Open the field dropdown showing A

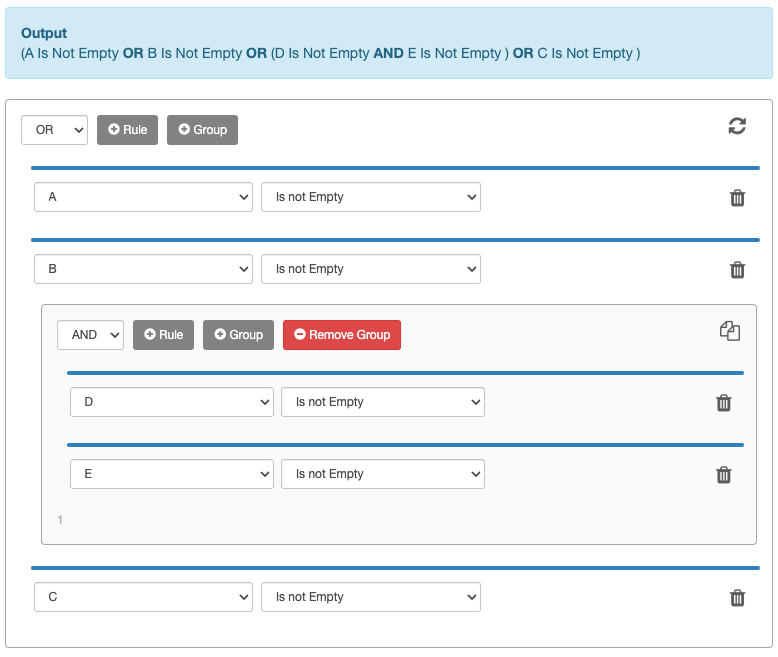143,197
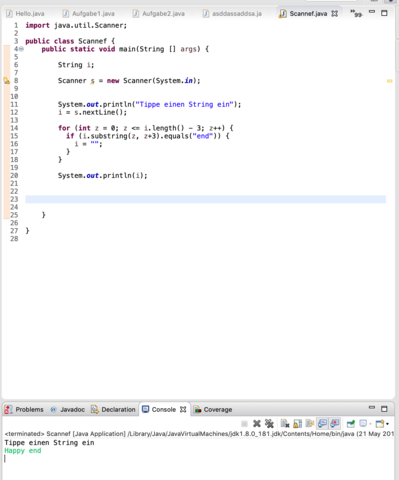Toggle show console on standard error
The height and width of the screenshot is (480, 399).
[335, 424]
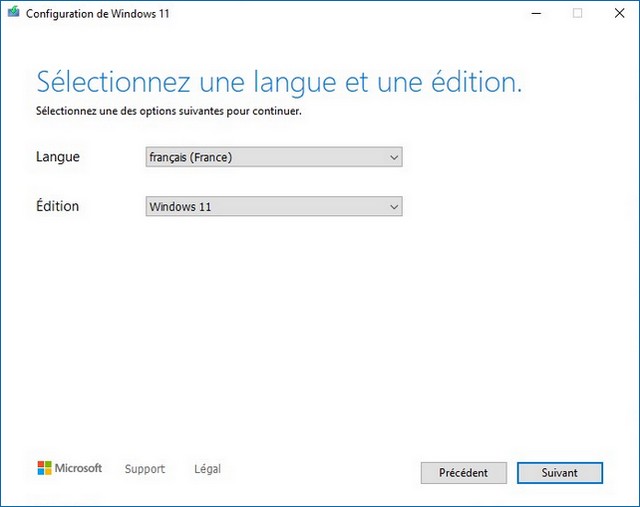Expand the Édition dropdown arrow
The image size is (640, 507).
point(394,207)
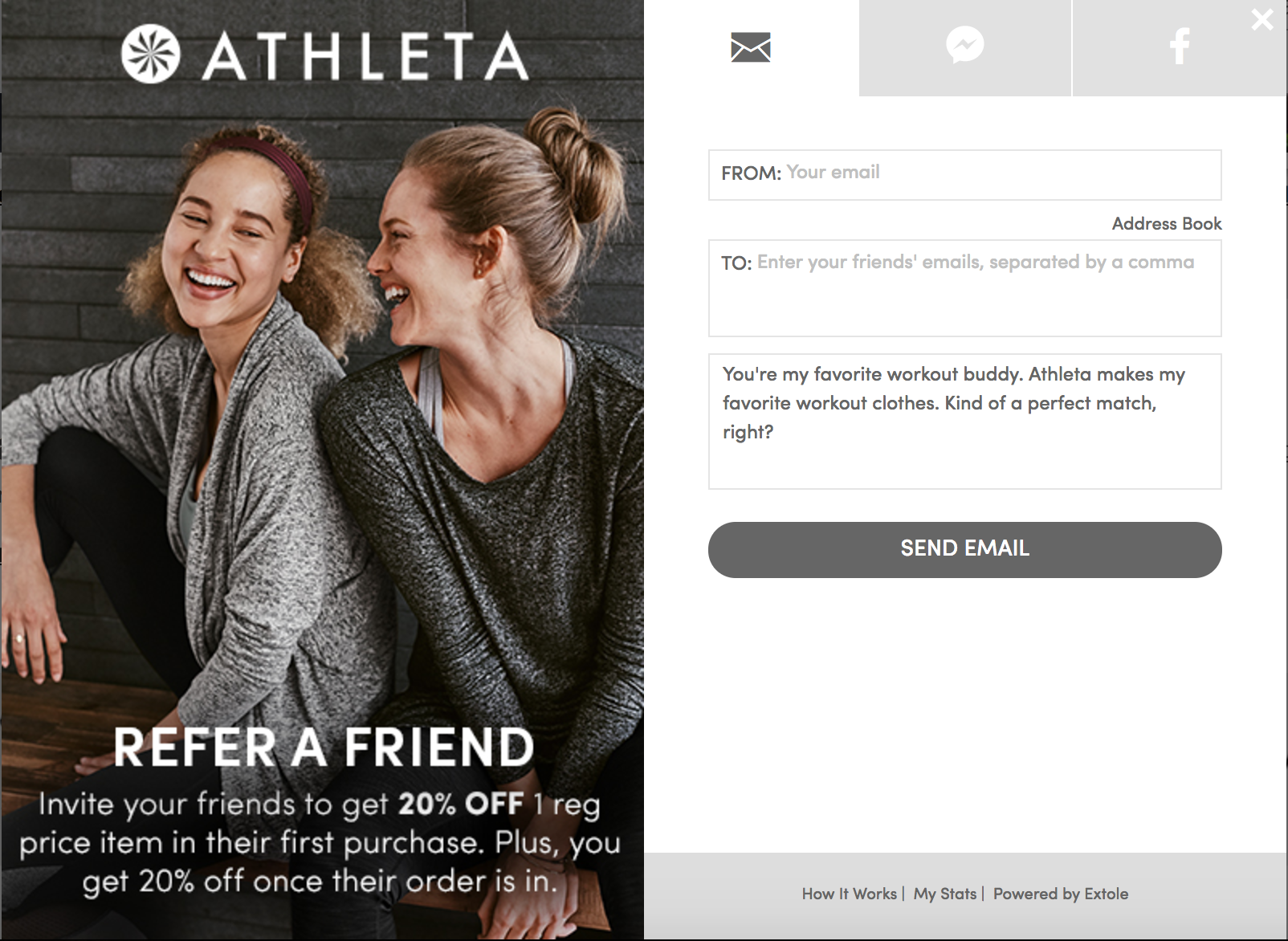Select the email envelope share tab

(751, 48)
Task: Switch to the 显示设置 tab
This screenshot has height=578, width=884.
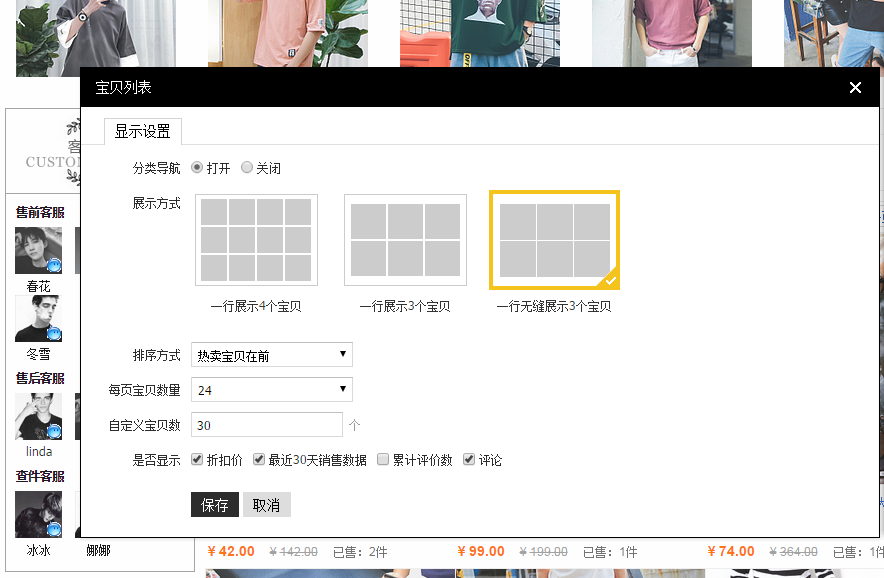Action: (x=142, y=131)
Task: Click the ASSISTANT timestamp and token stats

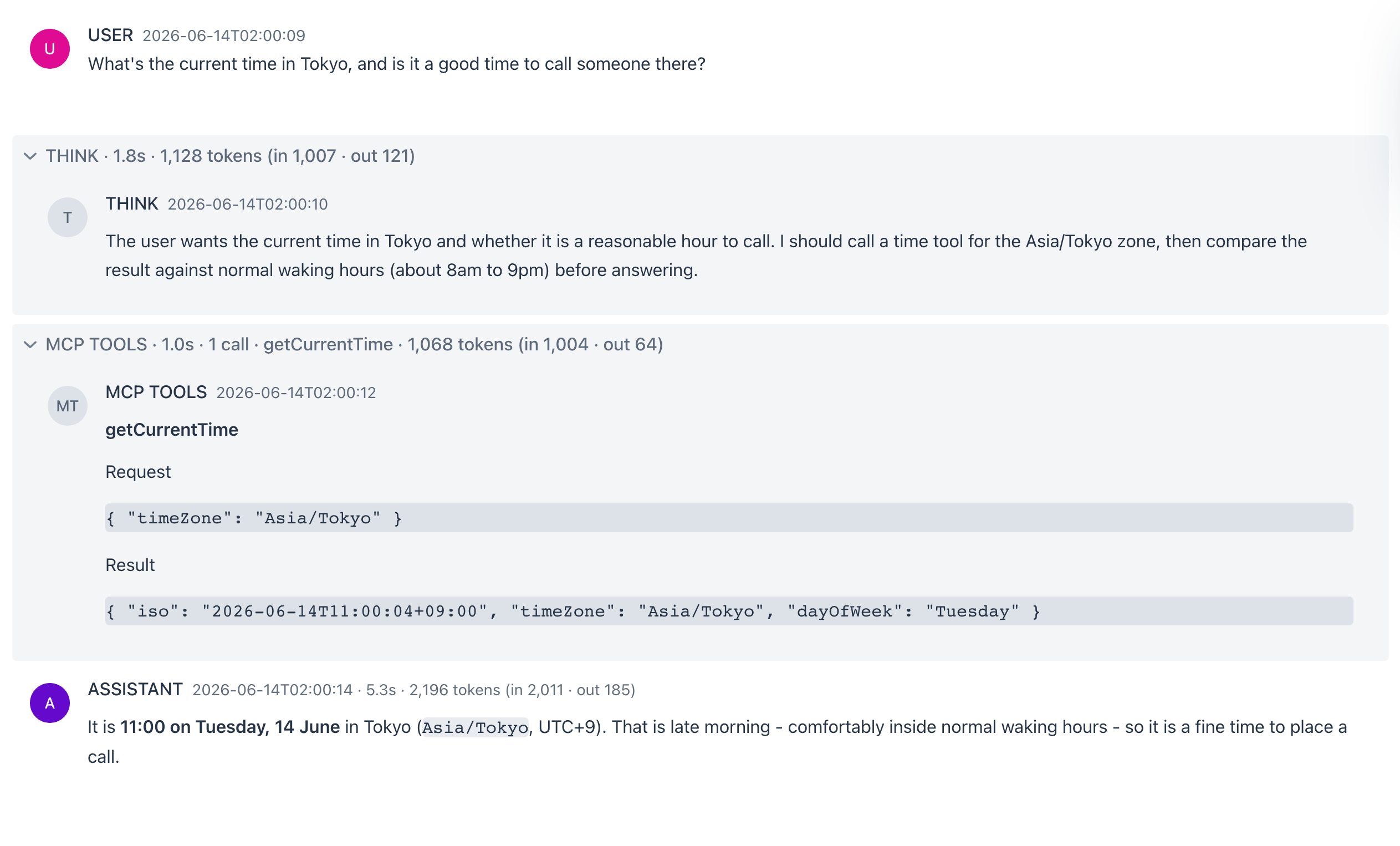Action: tap(413, 690)
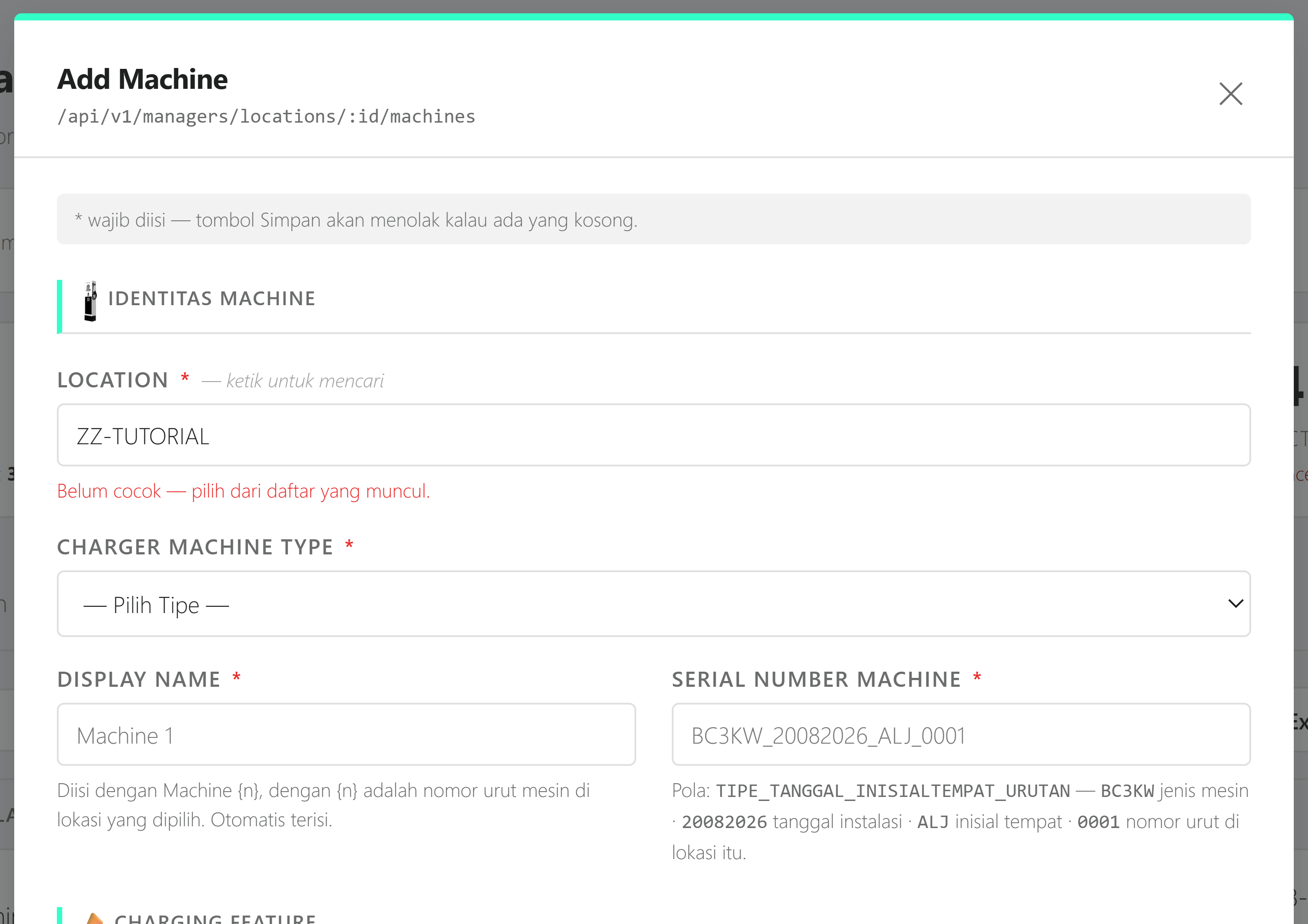Click the Display Name input field
1308x924 pixels.
[x=347, y=734]
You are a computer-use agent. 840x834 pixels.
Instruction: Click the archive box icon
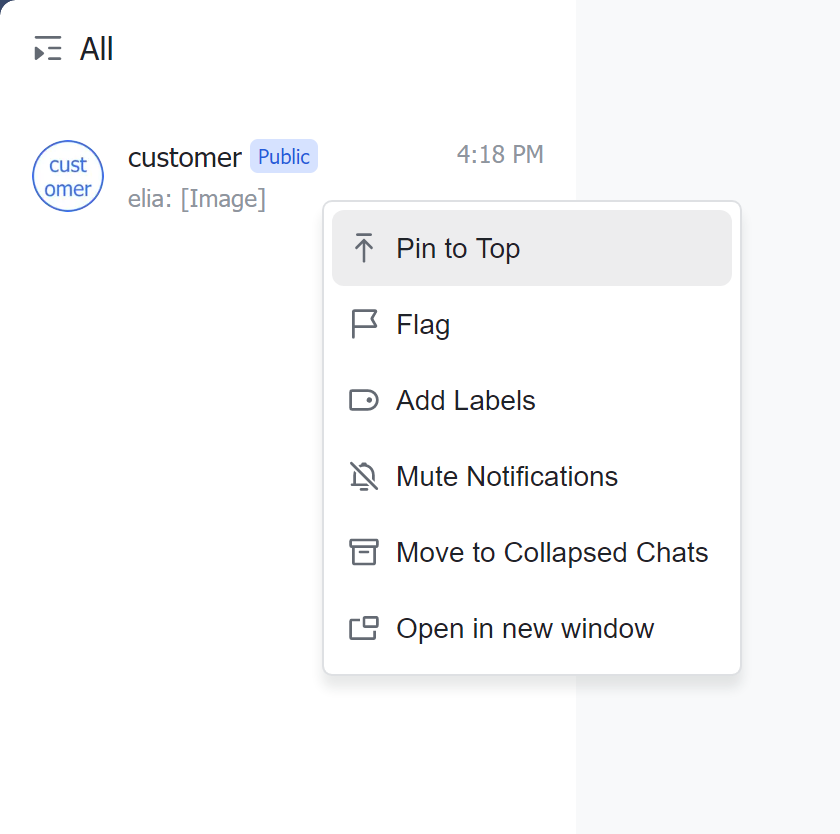pyautogui.click(x=364, y=552)
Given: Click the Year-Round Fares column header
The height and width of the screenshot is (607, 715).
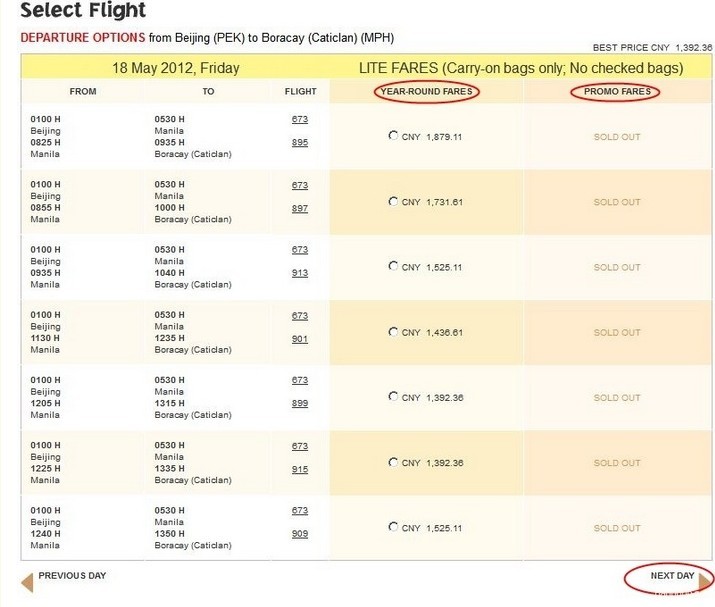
-------
## Task brief
The answer is the listing above repeated verbatim, minus its images.

## Solution to the problem
Open the field dropdown showing A

143,197
Toggle show console on standard error
The height and width of the screenshot is (480, 399).
[335, 424]
Expand the Édition dropdown arrow
The image size is (640, 507).
point(394,207)
Select the email envelope share tab

(751, 48)
Task: Switch to the 显示设置 tab
This screenshot has height=578, width=884.
Action: (x=142, y=131)
Task: Click the ASSISTANT timestamp and token stats

Action: tap(413, 690)
Click the Display Name input field
1308x924 pixels.
[x=347, y=734]
You are a computer-use agent. 840x834 pixels.
Instruction: Click the archive box icon
pyautogui.click(x=364, y=552)
Given: Click the Year-Round Fares column header
The height and width of the screenshot is (607, 715).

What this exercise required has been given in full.